1. Hunter Pence (Y!: 59)- I was at a bar the other night and I overheard a guy say this: “This place is very Hunter Pence.” When I asked the guy what he meant by that, he said, “You know, it’s very Hunter Pence. Consistently good. God, what rock have you been living under?” OK, so maybe this isn’t entirely true, but look at what Pence has done over his career. You can bank on 80 runs, 25 homers, 80-90 RBI, a bushel of steals, and a .280 average. That’s his floor, and while his ceiling isn’t too much higher, he’s a guy you can drop in as your number two outfielder and you could, heaven forbid, fall into a coma for the remainder of the season and your team would be just fine. Awesome Advice: Draft Pence over Andre Ethier and don’t look back.
2. Nick Swisher (Y!: 136)- Can I tell you that I’ve never really liked Swisher? OK, cool, thanks for letting me get that off my chest. But come on, 136? Numbers don’t lie and let me show you why.
Player A: 87, 27, 80, 1, .254
Player B: 63, 22, 60, 4, .256
Player A’s stats are Swisher’s over the past three years. Player B’s stats? Jay Bruce (Y!:63). You figure it out. Awesome Advice: Don’t stock up on outfielders too early, there are a lot of fine proven veterans in the mid-rounds.
2. Aubrey Huff (Y!: 129)- Nobody wants to believe in this guy, and I don’t really know why, but maybe it’s the fact that he has a “rally thong.” As you can see, he’s projected to go in the 13th round of a 10-team draft. If you can get him here, it’s an absolute steal. Check out his three year averages: 85, 24, 93, 3, .279. Here are three OF/1B who are ranked above him: Nick Markakis (101), Pablo Sandoval (108), and Carlos Pena (117). You really think their three year averages are better than Huff? No. They’re not. Awesome Advice: If you missed out on one of the top first basemen, Huff is a good guy to keep your eye on.
4. Adam LaRoche (Y!: 190)- Experts will say he strikes out too much and that his upside is lacking, but…and say it with me… “screw upside.” So what if LaRoche doesn’t get any better and what you see is what you get? Is that a bad thing? He’s hit 25 home runs in three straight seasons. In each of the past two years he’s had over 74 runs scored. Yes, he’s switched teams (D-Backs to Nationals), but you can’t tell me Jayson Werth and LaRoche aren’t going to do damage together. He’s another sneaky first basemen who you can get super late. Awesome Advice: I wouldn’t make him my first one-bagger, but keep in mind you might have to fill INF and UTL spots.

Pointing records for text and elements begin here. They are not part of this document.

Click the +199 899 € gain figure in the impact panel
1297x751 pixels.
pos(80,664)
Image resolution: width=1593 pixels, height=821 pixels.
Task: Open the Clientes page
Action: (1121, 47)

5. Paul Konerko (Y!: 97)- One of the rules of fantasy baseball is “Don’t pay for last year’s stats.” And you shouldn’t. Konerko put up top-15 numbers last year, and anyone who drafts him anywhere near there is crazy. There is no way his average will be over .300 again this year, and he probably won’t sniff 40 homers or 110 RBI. But if you’re in a 12-team league, I have no problem having him as my number one first baseman. Awesome Advice: If you draft him, cross your fingers, he could bring back big bucks for daddy again.
Youth and potential will certainly effect the way players are ranked, but don’t always buy into hype. Make sure you take a look under the hood and know what you’re buying. A proactive, curious manager is going to have a better team than someone who just memorizes names of who is supposed to be good.